The platform issued a challenge against the Australian government’s censorship demands, notably in a post on X, when Elon Musk questioned, “Our concern is that if ANY country is allowed to censor content for ALL countries, which is what the Australian ‘eSafety Commissar’ is demanding, then what is to stop any country from controlling the entire Internet?”

Local reports identified that an Australian federal court judge has refused the request of the country’s eSafety Commissioner to extend an injunction for the removal of posts on X, featuring footage of an April attack on a priest, Bishop Mar Mari Emmanuel. The Bishop was assaulted in the middle of a sermon, an incident that garnered hundreds of thousands of views, before a temporary legal injunction was imposed on X at the behest of the eSafety Commissioner, advocating the removal of related video clips.

The situation has spurred a formidable discord between Musk and the Australian government, headlined by Prime Minister Anthony Albanese. In a verbal tug-of-war over jurisdiction, the PM accused Musk of considering himself “above Australian law,” citing the compliance of other social platforms and the bipartisan approval of the measure.

The battle staged an escalation as Musk questioned Albanese on X, “Does the PM think he should have jurisdiction over all of Earth?” and cautioned against the extension of one country’s laws to others.

Accusing Musk’s free speech stance as “arrogance,” the PM suggested that the matter was not about censorship but about “decency.”

Australia’s government is setting up a parliamentary committee that will investigate social media companies over “misinformation” and other “harmful” content.

And the body’s definition of what that is will range from online scams to content deemed to be “extremist.” Another issue of interest will be Facebook (Meta) announcing it will pull out of a deal that supposedly helped promote “public interest” journalism.

What the deal, first struck in 2021 and now up for renewal, came down to is Australian legacy media making millions via a bargaining code based on the premise that social companies and their platforms essentially “exploit” content belonging to those outlets.

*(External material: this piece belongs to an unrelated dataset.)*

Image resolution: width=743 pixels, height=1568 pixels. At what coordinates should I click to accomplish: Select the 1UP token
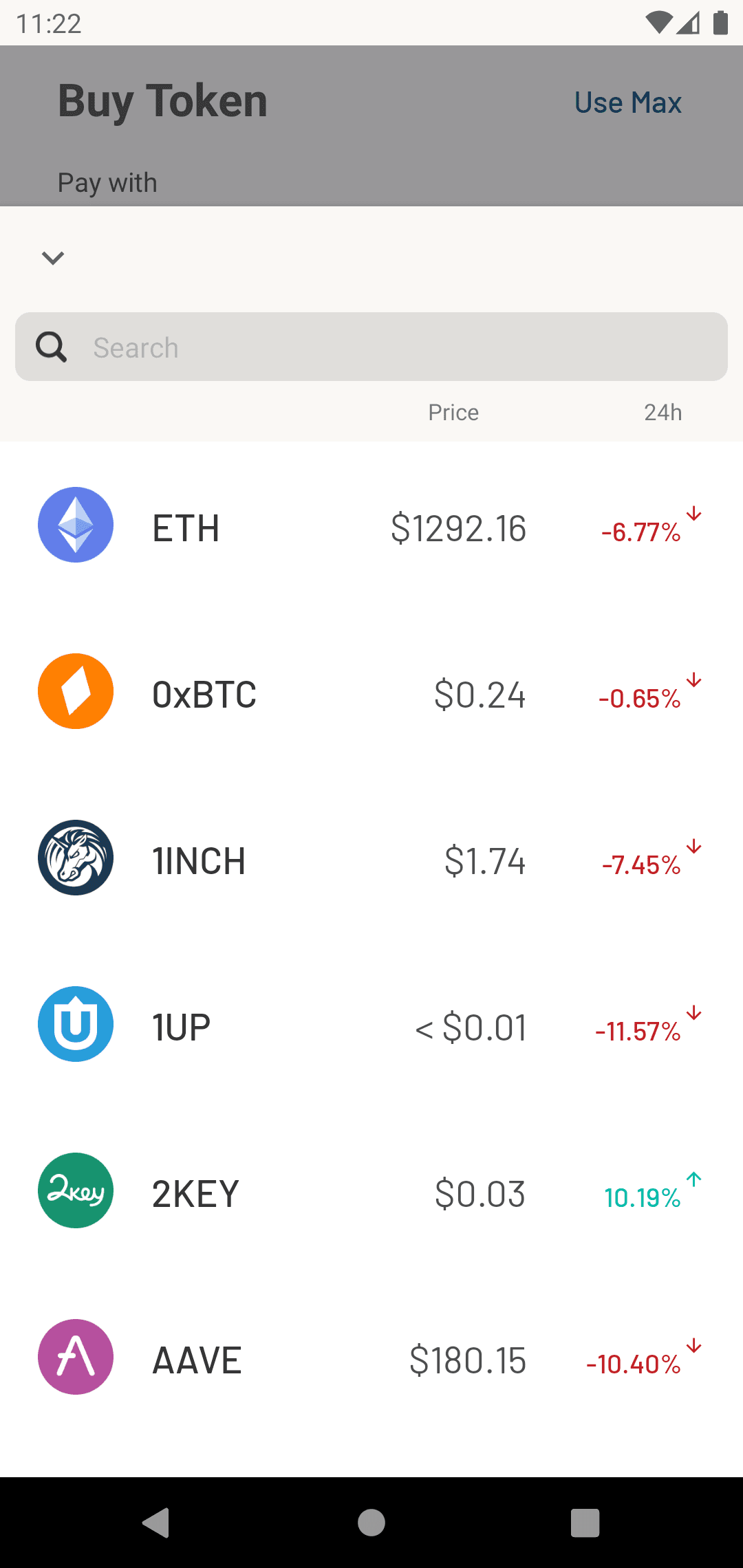[372, 1025]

With this latest decision to launch an investigation, authorities in that country continue to pile pressure on the companies behind major social platforms, explaining these moves as the need to ascertain what influence they have on society, specifically, people’s mental health.

The committee’s inquiry will cover algorithms used by platforms, in terms of the content they surface.

This is consistent with both Australia’s long and short-term policies aimed at tightly controlling what content (and speech) is allowed on social sites.

Although the parliamentary inquiry that’s just been announced talks about the “influence” social media content has on people, in the wake of the attacks, statements made by the likes of Communications Minister Michelle Rowland essentially revealed that the “problem” was who controls what Australians are allowed to see.

“These social media companies have enormous reach and control over what Australians see with little to no scrutiny,” Rowland was quoted as saying, apparently not giving her compatriots the benefit of the doubt of being capable of critical thinking.

Instead, Australia’s authorities seem determined to do the thinking for them, by limiting their access to online content, while, critics might say, hiding behind haughty principles such as public interest journalism, harm reduction, democracy, and of course, “the war on disinformation.”